RECORDED DATA -

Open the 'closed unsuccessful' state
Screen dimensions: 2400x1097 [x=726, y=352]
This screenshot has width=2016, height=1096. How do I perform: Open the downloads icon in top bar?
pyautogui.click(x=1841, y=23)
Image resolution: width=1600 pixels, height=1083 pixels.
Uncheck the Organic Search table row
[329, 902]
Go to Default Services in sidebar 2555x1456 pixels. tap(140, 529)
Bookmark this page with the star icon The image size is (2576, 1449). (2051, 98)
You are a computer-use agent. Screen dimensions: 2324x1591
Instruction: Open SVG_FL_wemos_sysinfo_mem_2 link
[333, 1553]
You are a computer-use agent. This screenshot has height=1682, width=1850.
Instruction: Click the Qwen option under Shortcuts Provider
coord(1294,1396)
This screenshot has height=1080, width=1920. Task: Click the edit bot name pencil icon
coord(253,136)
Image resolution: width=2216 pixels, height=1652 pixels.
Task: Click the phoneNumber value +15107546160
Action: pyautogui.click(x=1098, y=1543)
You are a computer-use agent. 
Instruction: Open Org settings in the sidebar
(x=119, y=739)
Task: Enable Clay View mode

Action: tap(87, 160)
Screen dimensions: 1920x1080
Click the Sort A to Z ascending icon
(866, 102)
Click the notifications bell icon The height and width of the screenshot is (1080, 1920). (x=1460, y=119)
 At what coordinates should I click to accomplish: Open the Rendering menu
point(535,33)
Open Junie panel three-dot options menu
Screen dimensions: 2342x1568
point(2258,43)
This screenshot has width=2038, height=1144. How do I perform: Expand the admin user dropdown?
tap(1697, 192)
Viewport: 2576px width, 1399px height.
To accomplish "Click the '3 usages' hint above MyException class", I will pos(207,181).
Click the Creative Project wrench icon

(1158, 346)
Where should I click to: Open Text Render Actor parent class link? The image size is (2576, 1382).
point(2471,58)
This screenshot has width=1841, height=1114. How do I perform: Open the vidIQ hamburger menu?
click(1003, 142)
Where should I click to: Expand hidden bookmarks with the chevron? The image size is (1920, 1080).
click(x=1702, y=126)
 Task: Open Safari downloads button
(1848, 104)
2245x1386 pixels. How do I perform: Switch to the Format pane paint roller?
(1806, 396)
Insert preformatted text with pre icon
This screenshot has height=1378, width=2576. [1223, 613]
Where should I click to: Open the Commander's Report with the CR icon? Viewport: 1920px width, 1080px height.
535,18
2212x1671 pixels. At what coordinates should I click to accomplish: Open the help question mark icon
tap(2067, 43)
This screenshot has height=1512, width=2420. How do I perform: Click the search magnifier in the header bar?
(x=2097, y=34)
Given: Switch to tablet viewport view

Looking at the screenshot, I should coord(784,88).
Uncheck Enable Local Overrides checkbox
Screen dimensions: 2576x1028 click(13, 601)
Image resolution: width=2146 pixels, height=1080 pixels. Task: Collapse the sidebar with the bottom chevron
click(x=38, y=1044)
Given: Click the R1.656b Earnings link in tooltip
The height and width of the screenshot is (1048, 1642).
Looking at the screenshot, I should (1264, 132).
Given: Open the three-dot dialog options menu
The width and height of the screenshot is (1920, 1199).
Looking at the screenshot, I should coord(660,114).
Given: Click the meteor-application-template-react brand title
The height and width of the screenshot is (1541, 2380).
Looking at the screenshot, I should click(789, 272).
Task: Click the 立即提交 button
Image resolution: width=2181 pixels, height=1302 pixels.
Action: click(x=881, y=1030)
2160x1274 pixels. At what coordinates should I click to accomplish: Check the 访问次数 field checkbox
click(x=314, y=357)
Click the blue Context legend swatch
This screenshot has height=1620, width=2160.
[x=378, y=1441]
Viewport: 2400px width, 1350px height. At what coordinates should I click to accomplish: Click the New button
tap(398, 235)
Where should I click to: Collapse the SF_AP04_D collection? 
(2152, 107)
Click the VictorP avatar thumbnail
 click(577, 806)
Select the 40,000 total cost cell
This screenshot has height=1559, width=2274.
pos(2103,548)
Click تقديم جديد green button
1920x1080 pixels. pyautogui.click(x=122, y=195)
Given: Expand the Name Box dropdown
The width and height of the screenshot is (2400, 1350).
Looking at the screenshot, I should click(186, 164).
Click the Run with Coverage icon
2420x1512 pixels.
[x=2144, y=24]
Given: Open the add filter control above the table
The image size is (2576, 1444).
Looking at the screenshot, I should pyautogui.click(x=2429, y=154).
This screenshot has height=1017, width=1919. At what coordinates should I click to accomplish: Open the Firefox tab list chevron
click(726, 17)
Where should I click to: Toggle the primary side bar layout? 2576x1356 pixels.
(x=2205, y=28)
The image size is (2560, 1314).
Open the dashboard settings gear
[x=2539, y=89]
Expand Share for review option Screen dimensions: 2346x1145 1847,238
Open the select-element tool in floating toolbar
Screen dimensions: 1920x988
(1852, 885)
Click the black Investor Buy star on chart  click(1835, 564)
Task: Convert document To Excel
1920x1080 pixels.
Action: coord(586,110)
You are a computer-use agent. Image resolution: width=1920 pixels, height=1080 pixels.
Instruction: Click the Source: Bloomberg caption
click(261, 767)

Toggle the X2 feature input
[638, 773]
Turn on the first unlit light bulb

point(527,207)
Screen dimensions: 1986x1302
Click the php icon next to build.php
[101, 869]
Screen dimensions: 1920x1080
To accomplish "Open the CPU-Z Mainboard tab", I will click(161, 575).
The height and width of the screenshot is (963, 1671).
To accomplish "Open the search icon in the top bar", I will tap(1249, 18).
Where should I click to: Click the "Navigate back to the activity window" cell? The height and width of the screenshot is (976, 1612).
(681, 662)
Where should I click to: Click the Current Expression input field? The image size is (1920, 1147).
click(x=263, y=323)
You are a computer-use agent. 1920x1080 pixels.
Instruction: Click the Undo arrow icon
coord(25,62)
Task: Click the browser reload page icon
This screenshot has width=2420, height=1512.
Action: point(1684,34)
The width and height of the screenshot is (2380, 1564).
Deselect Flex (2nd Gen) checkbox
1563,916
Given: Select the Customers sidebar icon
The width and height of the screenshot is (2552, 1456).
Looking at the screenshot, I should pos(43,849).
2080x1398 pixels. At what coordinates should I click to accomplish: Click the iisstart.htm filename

WHAT NEEDS TO BE DONE - Print out every entry, keeping each one exact.

TASK RESPONSE -
Open the 'closed unsuccessful' state
Screen dimensions: 2400x1097 [x=726, y=352]
This screenshot has width=2016, height=1096. How do I perform: Open the downloads icon in top bar?
pyautogui.click(x=1841, y=23)
Image resolution: width=1600 pixels, height=1083 pixels.
Uncheck the Organic Search table row
[329, 902]
Go to Default Services in sidebar 2555x1456 pixels. tap(140, 529)
Bookmark this page with the star icon The image size is (2576, 1449). (2051, 98)
You are a computer-use agent. Screen dimensions: 2324x1591
Instruction: Open SVG_FL_wemos_sysinfo_mem_2 link
[333, 1553]
You are a computer-use agent. This screenshot has height=1682, width=1850.
Instruction: Click the Qwen option under Shortcuts Provider
coord(1294,1396)
This screenshot has height=1080, width=1920. Task: Click the edit bot name pencil icon
coord(253,136)
Image resolution: width=2216 pixels, height=1652 pixels.
Task: Click the phoneNumber value +15107546160
Action: pyautogui.click(x=1098, y=1543)
You are a computer-use agent. 
Instruction: Open Org settings in the sidebar
(x=119, y=739)
Task: Enable Clay View mode

Action: tap(87, 160)
Screen dimensions: 1920x1080
Click the Sort A to Z ascending icon
(866, 102)
Click the notifications bell icon The height and width of the screenshot is (1080, 1920). (x=1460, y=119)
 At what coordinates should I click to accomplish: Open the Rendering menu
point(535,33)
Open Junie panel three-dot options menu
Screen dimensions: 2342x1568
point(2258,43)
This screenshot has width=2038, height=1144. How do I perform: Expand the admin user dropdown?
tap(1697, 192)
Viewport: 2576px width, 1399px height.
To accomplish "Click the '3 usages' hint above MyException class", I will pos(207,181).
Click the Creative Project wrench icon

(1158, 346)
Where should I click to: Open Text Render Actor parent class link? The image size is (2576, 1382).
point(2471,58)
This screenshot has width=1841, height=1114. How do I perform: Open the vidIQ hamburger menu?
click(1003, 142)
Where should I click to: Expand hidden bookmarks with the chevron? The image size is (1920, 1080).
click(x=1702, y=126)
 Task: Open Safari downloads button
(1848, 104)
2245x1386 pixels. How do I perform: Switch to the Format pane paint roller?
(1806, 396)
Insert preformatted text with pre icon
This screenshot has height=1378, width=2576. [1223, 613]
Where should I click to: Open the Commander's Report with the CR icon? Viewport: 1920px width, 1080px height.
535,18
2212x1671 pixels. At what coordinates should I click to accomplish: Open the help question mark icon
tap(2067, 43)
This screenshot has height=1512, width=2420. How do I perform: Click the search magnifier in the header bar?
(x=2097, y=34)
Given: Switch to tablet viewport view

Looking at the screenshot, I should coord(784,88).
Uncheck Enable Local Overrides checkbox
Screen dimensions: 2576x1028 click(13, 601)
Image resolution: width=2146 pixels, height=1080 pixels. Task: Collapse the sidebar with the bottom chevron
click(x=38, y=1044)
Given: Click the R1.656b Earnings link in tooltip
The height and width of the screenshot is (1048, 1642).
Looking at the screenshot, I should (1264, 132).
Given: Open the three-dot dialog options menu
The width and height of the screenshot is (1920, 1199).
Looking at the screenshot, I should coord(660,114).
Given: Click the meteor-application-template-react brand title
The height and width of the screenshot is (1541, 2380).
Looking at the screenshot, I should click(789, 272).
Task: Click the 立即提交 button
Image resolution: width=2181 pixels, height=1302 pixels.
Action: click(x=881, y=1030)
2160x1274 pixels. At what coordinates should I click to accomplish: Check the 访问次数 field checkbox
click(x=314, y=357)
Click the blue Context legend swatch
This screenshot has height=1620, width=2160.
[x=378, y=1441]
Viewport: 2400px width, 1350px height. At what coordinates should I click to accomplish: Click the New button
tap(398, 235)
Where should I click to: Collapse the SF_AP04_D collection? 
(2152, 107)
Click the VictorP avatar thumbnail
 click(577, 806)
Select the 40,000 total cost cell
This screenshot has height=1559, width=2274.
pos(2103,548)
Click تقديم جديد green button
1920x1080 pixels. pyautogui.click(x=122, y=195)
Given: Expand the Name Box dropdown
The width and height of the screenshot is (2400, 1350).
Looking at the screenshot, I should click(186, 164).
Click the Run with Coverage icon
2420x1512 pixels.
[x=2144, y=24]
Given: Open the add filter control above the table
The image size is (2576, 1444).
Looking at the screenshot, I should pyautogui.click(x=2429, y=154).
This screenshot has height=1017, width=1919. At what coordinates should I click to accomplish: Open the Firefox tab list chevron
click(726, 17)
Where should I click to: Toggle the primary side bar layout? 2576x1356 pixels.
(x=2205, y=28)
The image size is (2560, 1314).
Open the dashboard settings gear
[x=2539, y=89]
Expand Share for review option Screen dimensions: 2346x1145 1847,238
Open the select-element tool in floating toolbar
Screen dimensions: 1920x988
(1852, 885)
Click the black Investor Buy star on chart  click(1835, 564)
Task: Convert document To Excel
1920x1080 pixels.
Action: coord(586,110)
You are a computer-use agent. Image resolution: width=1920 pixels, height=1080 pixels.
Instruction: Click the Source: Bloomberg caption
click(261, 767)

Toggle the X2 feature input
[638, 773]
Turn on the first unlit light bulb

point(527,207)
Screen dimensions: 1986x1302
Click the php icon next to build.php
[101, 869]
Screen dimensions: 1920x1080
To accomplish "Open the CPU-Z Mainboard tab", I will click(161, 575).
The height and width of the screenshot is (963, 1671).
To accomplish "Open the search icon in the top bar", I will tap(1249, 18).
Where should I click to: Click the "Navigate back to the activity window" cell? The height and width of the screenshot is (976, 1612).
(681, 662)
Where should I click to: Click the Current Expression input field? The image size is (1920, 1147).
click(x=263, y=323)
You are a computer-use agent. 1920x1080 pixels.
Instruction: Click the Undo arrow icon
coord(25,62)
Task: Click the browser reload page icon
This screenshot has width=2420, height=1512.
Action: point(1684,34)
The width and height of the screenshot is (2380, 1564).
Deselect Flex (2nd Gen) checkbox
1563,916
Given: Select the Customers sidebar icon
The width and height of the screenshot is (2552, 1456).
Looking at the screenshot, I should pos(43,849).
2080x1398 pixels. At what coordinates should I click to accomplish: Click the iisstart.htm filename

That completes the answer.